The New Pornographers – 11.05.2006
Um auch hier endlich ihr famoses drittes Album »Twin Cinema« abzufeiern haben die New Pornographers gute Laune und eine schlicht großartig ausgelassene Bühnenperformance mitgebracht. If you got any energy left … use it tonight!
Sie sind einen langen Weg gegangen. Während sie in Kanada lange darum kämpften, nicht nur als Supergroup (also als Abklatsch der Ursprungsprojekte) wahrgenommen zu werden, kennen wir in Europa diese Nebenprojekte kaum. Auch wenn Neko Case grad solo endlich etwas Gehör bekommt und Daniel Bejar’s Solo-Ding Destroyer vielleicht mit der aktuellen Platte »Destroyer’s Rubies« endlich mal wahrgenommen werden wird. Das wird sich zeigen. Aber klar wurde letztes Jahr: Mit »Twin Cinema«, ihrem dritten Album, haben die New Pornographers auch bei uns jenen Bekanntheitsgrad erreicht, den sie eigentlich schon seit dem Debüt »Mass Romatic« von 2000 verdient hätten.
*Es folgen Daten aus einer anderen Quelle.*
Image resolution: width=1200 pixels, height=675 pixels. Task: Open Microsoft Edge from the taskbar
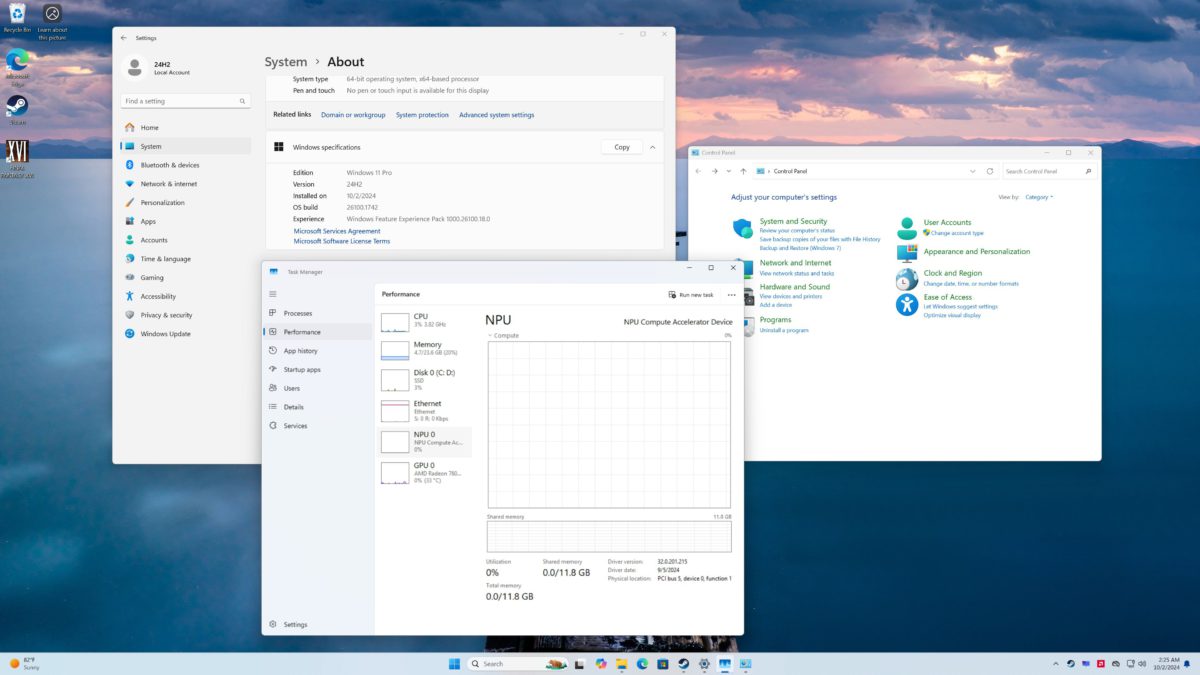641,663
Und was für ein Meisterwerk »Twin Cinema« eben ist, kann einem am besten so ein Gig beweisen, wo diese Songs zum Leben erweckt werden. Auch wenn Neko Case wegen der laufenden Solo-Tour nicht da war, wurde sie von einer tollen Kathryn Calder vertreten. Broken Social Scenes Liveerlebnis nicht unähnlich wurde dieses personelle Problem quasi gar nicht bemerkt, weil sich einfach alles vollkommen richtig anfühlte. New Pornographers-Songs sind Herde glücklicher Euphorie, himmelhoher Endorphin-Überschüsse und unglaublicher Melodienschlichtheit, die einfach »Indierock« zu eng aussehen lässt, um dieses schlicht schwierig zu erfassende Monument zu verstehen, das da passiert. Dafür sorgen auch ihre immer wieder eingebauten Brüche, unübliche, oft holprigen Rhythmen, Refrains, die keine Refrains sind und ähnlicher Schabernack, der aber – keine Angst – auch live nie arty ist. Und auch wenn es mal einen straighten Ohrwurm gibt (wie es die Nr. 2 »Use It« war), hat man das Gefühl: Das ist genau das, was die Band (aus)macht. Anders geht’s nicht. Es ist genau so, und nicht anders richtig.
Als Zugabe gibt’s 15-Sekunden-Snippets aus der gesamten Musikgeschichte, inkl. »Take On Me«. Mit einer verliebten Geste des kindlichen Staunens verlassen wir die Szene, mit dem Wissen eine ganz große Band gesehen zu haben, die ihre ganz großartigen Songs hoffentlich noch ein paar Jahre lang in die Welt hinaus brüllen wird, bevor sie endgültig alle solo erfolgreich werden, und die New Pornographers nur ein Biographie-Abschnitt sein werden. Aber einer, den alle »legendär« nennen werden.